У меня к вам
дело
деликатного свойства:
о месте
поэта
в рабочем строю.
В.В. Маяковский
Многих поэтов-классиков мы знаем со школьной скамьи. Их строки сейчас буквально нарасхват повсюду – в названиях, в рекламе, в сценариях любых концертов. Да и в обычных разговорах удачно ввинтить одну-другую цитату – признак хорошего тона. А что происходит с поэзией современности? Что мы о ней знаем?
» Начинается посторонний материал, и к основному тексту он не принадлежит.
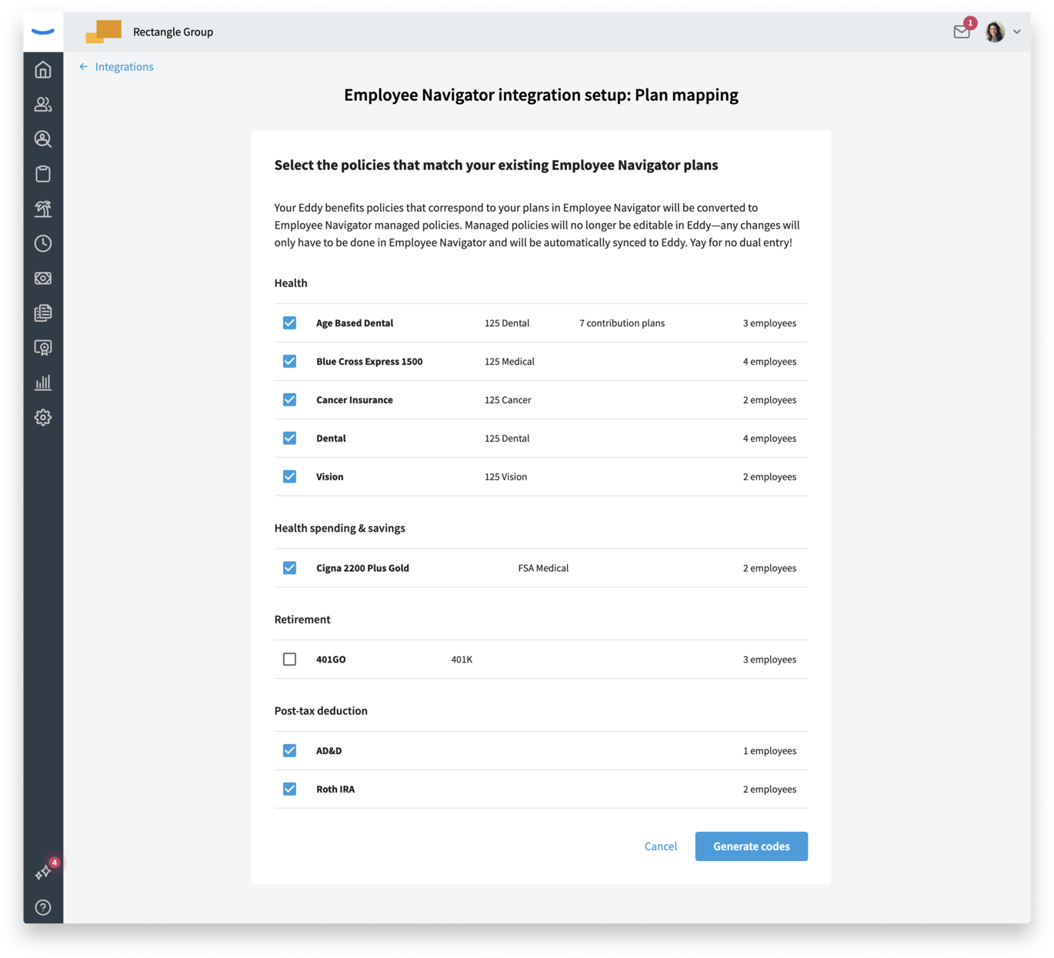Open the palm tree Time Off icon
The image size is (1054, 958).
click(x=43, y=209)
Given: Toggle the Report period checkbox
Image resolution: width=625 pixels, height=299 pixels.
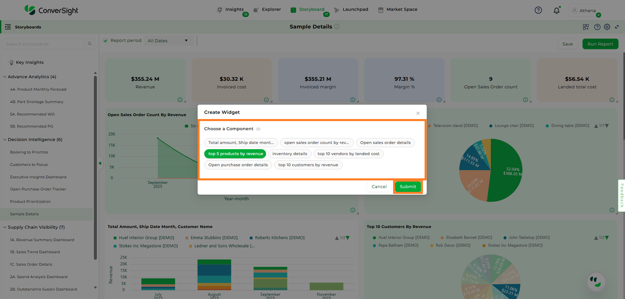Looking at the screenshot, I should tap(106, 40).
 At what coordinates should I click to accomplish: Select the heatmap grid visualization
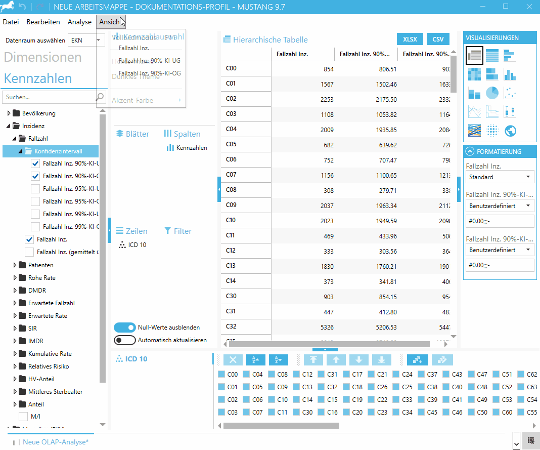pyautogui.click(x=474, y=74)
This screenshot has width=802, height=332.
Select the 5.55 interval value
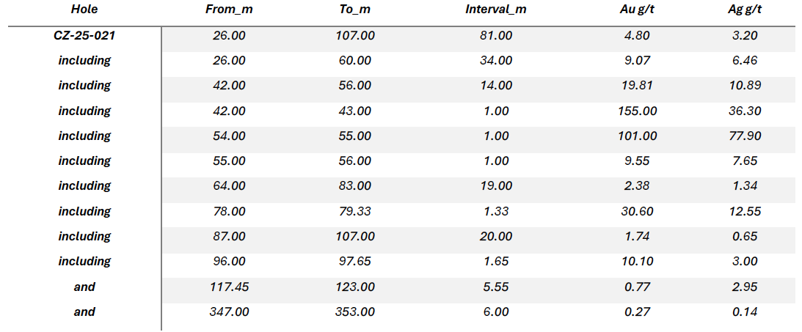(496, 287)
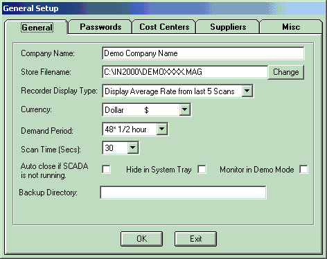The image size is (327, 259).
Task: Go to the Misc tab
Action: 291,27

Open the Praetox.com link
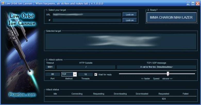point(22,95)

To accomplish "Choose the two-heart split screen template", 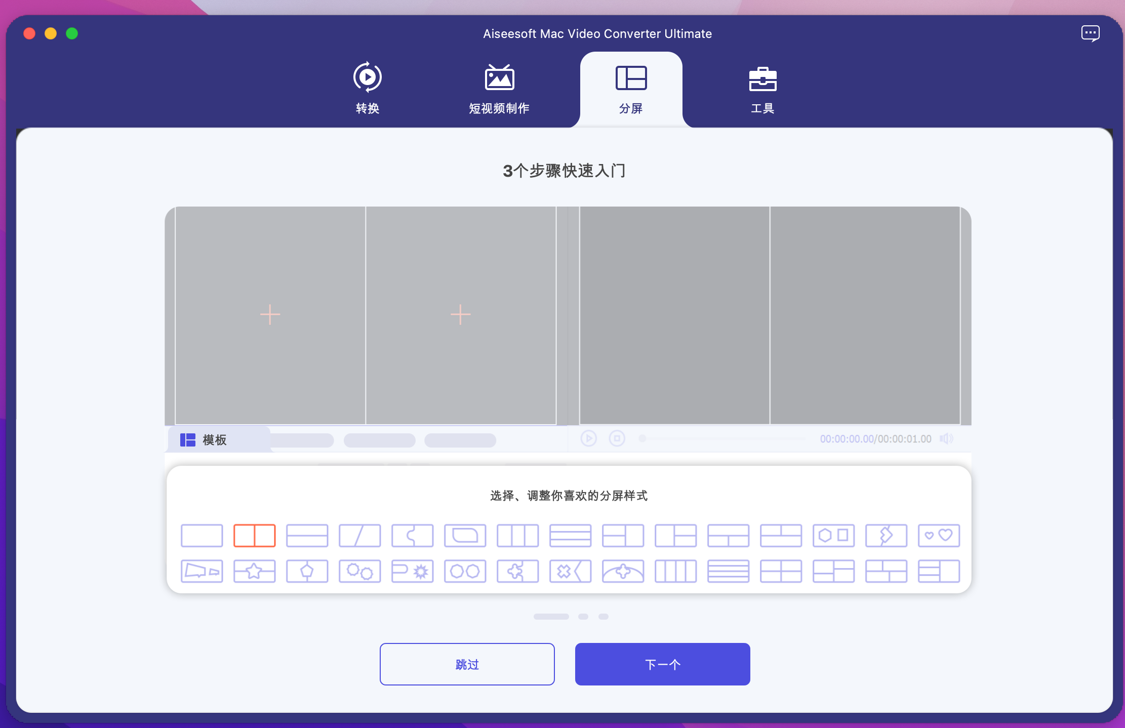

Об этом мы побеседовали с Ариной Хализовой, Анастасией Германович и Ерогом Зайцве? – филологами МГУ, студентами 1 курса магистратуры кафедры истории русской литературы XX-XXI веков, лауреатами всероссийских конкурсов и фестивалей, участниками Московского чемпионата поэзии им. В.В. Маяковского и поэтических вечеров. Все они публиковались в различных сборниках, имеют свои проекты.
– Как давно вы пишете и почему вообще начали писать?
А. Х. Писать что-то рифмованное начала лет с 6, осознанно ко всему этому подошла уже лет в 15, когда начала знакомиться с другими пишущими людьми и посещать литературные клубы. Не люблю вопрос «Почему ты пишешь стихи?», потому что, честно, понятия не имею, что на него отвечать. Пишу, потому что пишется. С вопросом «чем для меня является поэзия?», та же проблема. Долгое время я вообще не любила стихи. Наверное, поэзия для меня – это способ организации мира и меня в мире.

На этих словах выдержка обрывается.